In 2010, a Virginia woman named Martha Fuqua purchased a small, napkin-sized painting for $7. She liked the frame, she said, but claimed to have no knowledge of art and, despite the name plate beneath the painting displaying “Renoir,” had no inkling the painting could be authentic. It was an Impressionist painting, depicting overgrown brush along the shore of a body of water. Two years later, Fuqua took the painting to an auction house in Alexandria, Virginia, at the urging of her mother, who was convinced the Renoir was legitimate. What a find, right? A $7 Renoir at a flea market!
Well. The auction house did in fact verify it as an authentic Renoir, painted in 1879 and titled “Paysage Bords de Seine,” and valued the small painting, just 5″ x 9″, at close to $100,000. Once the auction house began investigating the painting’s provenance, things got interesting. Before Fuqua could even get comfortable with the idea of cashing in, the Baltimore Museum of Art came forward in September of 2012 and said the painting had in fact been stolen from them in 1951.
“Paysage Bords de Seine” was given to the museum by Sadie May, a collector and benefactor, who bought the painting in Paris in 1926 from the Bernheim-Jeune Gallery. She loaned the painting, along with several others, to the museum in 1937. She died in 1951, the same year the painting was reported stolen from the exhibit, and her paintings were willed to the museum after her death.
Initially, the BMA had no record of the painting ever being in their collection. I don’t even want to focus on that impressively stupid lack of oversight, other than to say I sincerely hope they’ve since ramped up security. It wasn’t until an industrious journalist from the Washington Post, named Ian Shapira (a future Pulitzer Prize winner if there ever was one), began digging through their archived files that they came across the loan record from Sadie May. Once the museum had the loan registration number, it was able to sort through more old files and find the original document noting it had been not only loaned to the BMA by Sadie May, but also stolen on November 17, 1951.
The Baltimore police department was able to uncover the original police report as well, in time to put a stop to the scheduled auction Fuqua had hoped would lead to a big payday. The FBI seized the painting while the legal aspects of ownership could be cleared up.

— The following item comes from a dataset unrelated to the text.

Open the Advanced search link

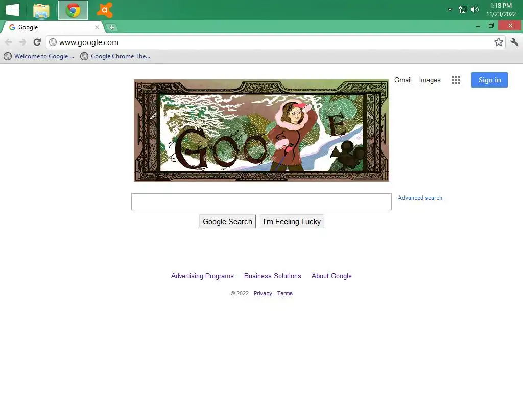[x=420, y=198]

Now, let’s recall that Fuqua claimed to have no understanding of art and was unable to recognize the Renoir as being authentic when she first spotted it at the Harpers Ferry Flea Market. It was only at her mother’s insistence that she took it to be appraised at all. Her mother, Marcia, who, it turns out, was a painter, and had earned a fine arts degree at Goucher College in 1952 and a master’s from the Maryland Institute College of Art in 1957. Marcia, who later taught art classes in a studio behind her house, where she taught students to recreate famous works of art, including Renoir…at which her daughter sometimes worked, too.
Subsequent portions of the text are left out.